Start of Text excerpt

Sinlung /
27 May 2011

100 Years of Delhi As National Capital

City of Djinns to city of gin?

A general view of the historic Qutub Minar is pictured in New Delhi.

City of Djinns to city of gin?

By Madhusree Chatterjee

It’s 20 years since William Dalrymple’s immensely readable "City of Djinns: A year in Delhi" was published, but the author feels Delhi, in its centenary year as the national capital, has transformed from a predominantly Punjabi city to a multi-cultural one with the hip nightclubs and a new demography.

City of Djinns to city of gin?

The cover of William Dalrymple's (right) "City of Djinss: A year in Delhi".

The national capital is unrecognisably different from what it was three decades ago when writer William Dalrymple came to the metropolis as a freshman in 1989 to sample the sights and sounds of India.His "City of Djinns: A Year in Delhi", which was inspired by the colours of Delhi, will complete 20 years in 2012.
Ruminating on the changes that the metropolis, celebrating its centenary year as the national capital in 2011, has undergone, Dalrymple said: "It is unrecognisably different. It was an extensively Punjabi city in the 80s."

"People were still coming for jobs; the demography was changing. But by the 90s, it was a proper capital city. Not Washington or Canberra; but New York," Dalyrymple told IANS on the sidelines of a session on "Transformation of Delhi: India's Capital at 100".

The city was declared the national capital by King George V on Dec 12, 1911, and the "seat of government was transferred from erstwhile Calcutta to the ancient capital of Delhi".

"This is the city where the media is; the buzz is. Kolkata used to be a great intellectual centre (earlier), but all the publishers and writers are here in Delhi," Dalrymple said.

City of Djinns to city of gin?

A view of the old Delhi city now from the top of the Jama Masjid.

"Earlier Mumbai (Bombay) was known as a hip place; but it has been replaced by Delhi, which has all the hip new night clubs," the writer said.

The "City of Djinns", according to Dalrymple, "records Delhi not just as a historical memory" but as a living city that has continuously evolved over the centuries, making room for the old and the new.

End of Text excerpt

* [Required tasks]:
• A. In the listing, copy out word for word every line from the one containing "The height and width of the screenshot is (751, 1034)." through the one containing "Action: 268,471", including both of those lines.
• B. Continue the article on Delhi's hundred years as the national capital from the point where it stops.

Start of Exercise input

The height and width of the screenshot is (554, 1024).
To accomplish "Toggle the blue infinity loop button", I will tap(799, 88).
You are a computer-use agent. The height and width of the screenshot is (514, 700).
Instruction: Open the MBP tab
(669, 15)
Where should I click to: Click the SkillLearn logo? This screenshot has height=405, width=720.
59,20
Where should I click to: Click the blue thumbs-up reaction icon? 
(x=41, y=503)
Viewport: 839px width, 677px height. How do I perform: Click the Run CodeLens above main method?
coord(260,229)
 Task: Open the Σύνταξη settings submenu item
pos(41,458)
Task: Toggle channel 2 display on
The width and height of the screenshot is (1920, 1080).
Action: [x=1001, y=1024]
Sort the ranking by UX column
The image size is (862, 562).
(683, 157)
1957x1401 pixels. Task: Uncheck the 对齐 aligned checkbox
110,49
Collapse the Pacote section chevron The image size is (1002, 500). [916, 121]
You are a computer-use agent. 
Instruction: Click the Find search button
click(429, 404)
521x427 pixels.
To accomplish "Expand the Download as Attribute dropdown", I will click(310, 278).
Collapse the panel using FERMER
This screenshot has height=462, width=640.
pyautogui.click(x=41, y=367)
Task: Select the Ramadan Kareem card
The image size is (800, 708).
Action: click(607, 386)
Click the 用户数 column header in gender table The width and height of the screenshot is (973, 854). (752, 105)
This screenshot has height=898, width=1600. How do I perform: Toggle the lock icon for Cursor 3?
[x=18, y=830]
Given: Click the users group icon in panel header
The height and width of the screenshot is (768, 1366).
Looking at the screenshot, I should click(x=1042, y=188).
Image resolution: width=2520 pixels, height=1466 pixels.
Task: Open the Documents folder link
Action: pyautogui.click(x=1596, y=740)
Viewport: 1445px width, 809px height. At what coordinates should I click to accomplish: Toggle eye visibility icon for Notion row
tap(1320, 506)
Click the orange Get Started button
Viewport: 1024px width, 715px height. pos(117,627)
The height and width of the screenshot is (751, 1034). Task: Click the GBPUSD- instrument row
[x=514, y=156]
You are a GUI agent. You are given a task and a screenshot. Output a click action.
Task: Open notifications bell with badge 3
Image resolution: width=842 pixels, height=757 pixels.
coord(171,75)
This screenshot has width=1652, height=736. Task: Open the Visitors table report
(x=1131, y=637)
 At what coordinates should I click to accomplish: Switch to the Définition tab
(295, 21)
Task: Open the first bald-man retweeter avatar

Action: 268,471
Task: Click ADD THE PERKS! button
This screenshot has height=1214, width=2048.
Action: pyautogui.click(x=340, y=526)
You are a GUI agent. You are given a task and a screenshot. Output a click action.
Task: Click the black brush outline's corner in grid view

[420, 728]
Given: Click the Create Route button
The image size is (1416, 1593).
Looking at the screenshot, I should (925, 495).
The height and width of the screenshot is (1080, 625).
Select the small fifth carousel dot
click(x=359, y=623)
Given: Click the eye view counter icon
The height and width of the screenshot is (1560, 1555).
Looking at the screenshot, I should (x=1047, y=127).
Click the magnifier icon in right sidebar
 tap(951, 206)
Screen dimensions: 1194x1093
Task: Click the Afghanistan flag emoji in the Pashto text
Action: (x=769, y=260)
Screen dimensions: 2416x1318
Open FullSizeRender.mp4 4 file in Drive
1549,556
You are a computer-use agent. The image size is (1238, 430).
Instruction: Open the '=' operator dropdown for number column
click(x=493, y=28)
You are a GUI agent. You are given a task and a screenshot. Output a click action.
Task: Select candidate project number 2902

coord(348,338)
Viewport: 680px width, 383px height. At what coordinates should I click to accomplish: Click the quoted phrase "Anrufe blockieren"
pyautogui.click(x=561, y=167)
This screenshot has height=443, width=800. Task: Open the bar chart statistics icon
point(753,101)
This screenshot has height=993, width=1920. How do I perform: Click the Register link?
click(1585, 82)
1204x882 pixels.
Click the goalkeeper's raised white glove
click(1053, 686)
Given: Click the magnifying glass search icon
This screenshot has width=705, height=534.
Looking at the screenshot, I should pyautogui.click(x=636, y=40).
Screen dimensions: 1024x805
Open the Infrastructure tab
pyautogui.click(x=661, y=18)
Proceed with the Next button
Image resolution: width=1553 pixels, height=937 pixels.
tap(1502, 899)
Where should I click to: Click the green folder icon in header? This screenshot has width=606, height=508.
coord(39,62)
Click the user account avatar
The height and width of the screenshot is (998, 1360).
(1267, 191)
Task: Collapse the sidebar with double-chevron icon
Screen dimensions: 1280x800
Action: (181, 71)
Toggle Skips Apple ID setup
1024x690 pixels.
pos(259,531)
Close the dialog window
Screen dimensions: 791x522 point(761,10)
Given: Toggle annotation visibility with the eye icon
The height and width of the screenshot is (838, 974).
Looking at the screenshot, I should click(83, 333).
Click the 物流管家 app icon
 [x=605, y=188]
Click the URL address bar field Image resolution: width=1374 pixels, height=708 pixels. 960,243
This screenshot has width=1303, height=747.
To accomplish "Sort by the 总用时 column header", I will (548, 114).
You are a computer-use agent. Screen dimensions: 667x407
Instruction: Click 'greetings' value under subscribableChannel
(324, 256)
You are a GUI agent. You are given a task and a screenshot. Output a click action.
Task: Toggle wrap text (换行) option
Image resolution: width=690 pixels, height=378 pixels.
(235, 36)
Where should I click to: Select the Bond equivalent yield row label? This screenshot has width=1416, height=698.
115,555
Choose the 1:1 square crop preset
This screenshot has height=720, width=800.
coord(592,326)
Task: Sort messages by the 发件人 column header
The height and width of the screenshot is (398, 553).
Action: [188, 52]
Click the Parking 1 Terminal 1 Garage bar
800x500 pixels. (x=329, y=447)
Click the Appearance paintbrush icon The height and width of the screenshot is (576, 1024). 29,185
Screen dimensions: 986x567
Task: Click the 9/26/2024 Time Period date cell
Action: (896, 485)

End of Exercise input

* [Answers for the exercise]:
• A.
The height and width of the screenshot is (751, 1034). Task: Click the GBPUSD- instrument row
[x=514, y=156]
You are a GUI agent. You are given a task and a screenshot. Output a click action.
Task: Open notifications bell with badge 3
Image resolution: width=842 pixels, height=757 pixels.
coord(171,75)
This screenshot has width=1652, height=736. Task: Open the Visitors table report
(x=1131, y=637)
 At what coordinates should I click to accomplish: Switch to the Définition tab
(295, 21)
Task: Open the first bald-man retweeter avatar

Action: 268,471

• B.
Dalrymple would not like to re-write "City of Djinns" again on the capital's centenary year.

"Books are like children. You give them as good a start as a thing as you can. Writing that kind of book would be difficult now... but it is very much a record of the city," Dalrymple said.

City of Djinns to city of gin?

An 19th century impression of the Red Fort, Jama Masjid and old Delhi.

The author is planning to celebrate the 20th birthday of the "City of Djinns", but is not sure about the nature of celebrations.

"What's lovely about the book is that it still has its little place. University kids who come here refer to the book. When it came out, 'Djinns...' had a modest beginning. It now sells 15,000 to 20,000 copies every year," he said.

The book, which won the 1994 Thomas Cook Travel Book Award, also earned Dalrymple the Sunday Times Young British Writer of the Year award.

The hype notwithstanding, Dalrymple still does not consider himself a "pucca Delhiite".

"I am a bit insider, a bit outsider which is a useful thing for a writer to be," he said.

City of Djinns to city of gin?

Old British East India company painting of the 19th century historical Delhi showing the ruins.

"City of Djinns" captures Delhi in a way no other book on the city by a non-Indian does; it relates to the history of the capital spontaneously.

"It was in the citadel of Feroz Shah that I met my first Sufi. Pir Sadr-ud-Din had weasel eyes and a beard as tangled as myna's nest. The mystic sat me down on a carpet; offered me tea and told me about the djinns...," Dalrymple said in the book.

The writer wanted to see a djinn - one of the spirits - from "the other race of men created by Allah", which haunted the capital.

The Pir said Dalrymple would run away. Dalrymple was only 17 when he met the Pir Sdar-ud-din.

After 10 years at a school in a remote valley in the moors of North Yorkshire, the writer "quite suddenly found himself in India... in Delhi."

"From the very beginning, I was mesmerised by the great capital, so totally unlike anything I had ever seen before. Delhi, it seemed at first, was full of riches and horrors; it was a labyrinth, a city of palaces, an open gutter, filtered light through a filigree lattice, a landscape of domes, an anarchy, a press of people, a choke of fumes; a whiff of spices..."

Three decades on, the writer's primary concerns about his "City of Djinns" are "better preservation of monuments; better roads as they were when he came to the capital and the falling water table."

"The depleting ground water poses a danger to the city. I see my neighbours in Mehrauli digging up to 100 feet every year for water borewells," Dalrymple said.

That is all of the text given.